This post really has elicited some interesting opinions. Cheers!



May 31, 2005 10:26 AM
 

Nicholas Paldino [.NET/C# MVP] said:

Interestingly enough, I was having a conversation with a stripper this weekend (at her job), about why I didn't like to get drunk. I was trying to convey that it was because the lack of consciousness and the fear I have of being in that situation.
May 31, 2005 2:50 PM
 

Jmayeur said:

Foo diddle do.

Although somebody tried this vein already with "what the bleep..." [mediocre if you ask me, but okay intro into otherworld Quantum]

But there's an older tome by Gary Zukav <a href="http://www.amazon.com/exec/obidos/tg/detail/-/0736656790/qid=1117556424/sr=8-2/ref=pd_csp_2/002-4515421-2694417?v=glance&s=books&n=507846">Dancing Wu Li Masters</a>

For me it started with the "Cave" analogy. Where in a man is tied to a post, and behind him people, animals and other what not continuously pass. Behind the people that are passing there are great fires. All the man can see are the shadows of passers by, never the "actual" passers.

* **Supplied data**:
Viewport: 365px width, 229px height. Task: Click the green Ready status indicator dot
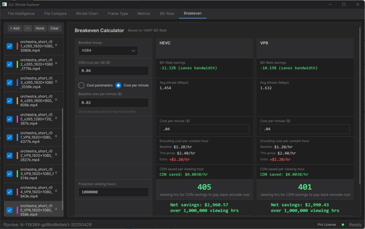[x=343, y=225]
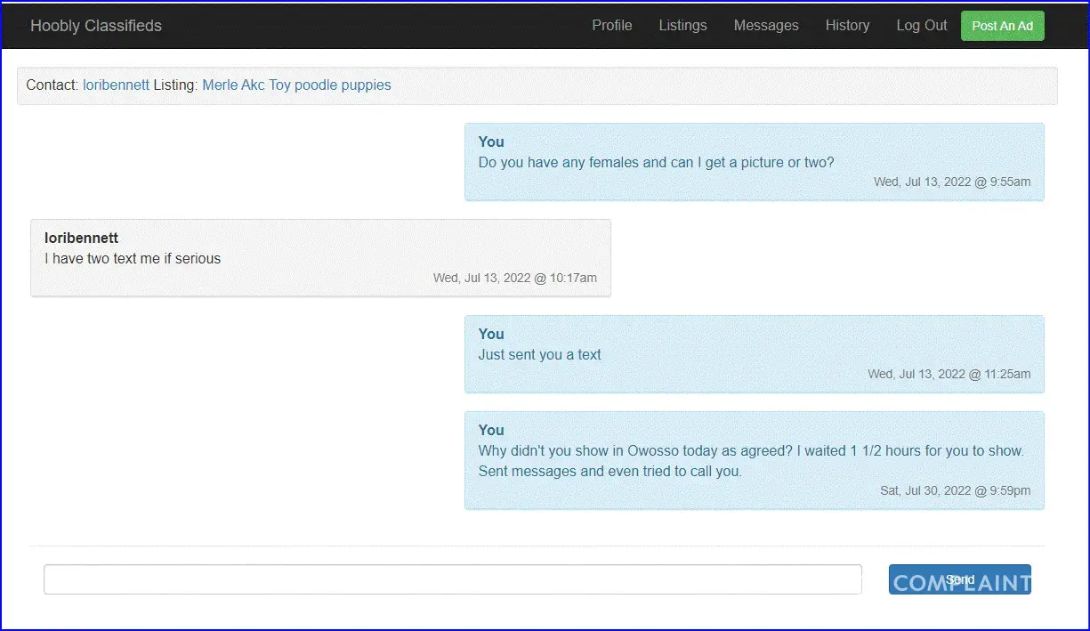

* **Things to do**:
**A)** List every word or phrase that the comment thread puts inside quotation marks.
**B)** From the comment thread, write out the passage that opens with the words containing "Interestingly enough, I" and closes with "in that situation.".
**C)** Extend the comment thread, picking up after its last sentence.

* **Responses by item number**:
**A)**
"what the bleep..."
"Cave"
"actual"

**B)**
Interestingly enough, I was having a conversation with a stripper this weekend (at her job), about why I didn't like to get drunk. I was trying to convey that it was because the lack of consciousness and the fear I have of being in that situation.

**C)**
Okay wtf does that have to do with Consciousness? For me its the sub-atomic fuzz, that is bound to a post, and our consciousness its is the fuzz's attempt to peer back on itself, to find the actual nature of its own existance. We are the conduit through which time/matter breaks its bonds and looks unflinchingly back upon itself. Conciousness is the tool, the eye, the focal point through which there and there passes back upon itself to completion.

Consciousness for me exits at the sub-atomic fuzz level, and "our" minds are simply a collective effort made by that which is everywhere.

_J
May 31, 2005 4:37 PM
 

nathan said:

Nicholas: That has to be one of the funniest things i've read all day. =)

How geek-like is that?

1) Spend Large amounts of money to get a lapdance from a hot girl
2) Spend your three songs discussing the metaphysical and social implications of alcohol.

What's even funnier is that I can see myself doing the same thing...
May 31, 2005 5:37 PM
 

John said:

'Free Will' is a useful abstraction.

Meat is interesting stuff, especially when you think about all the things that it's made from... and connected to...

That's it. I'm taking a virtual reality trip to the centre of the universe!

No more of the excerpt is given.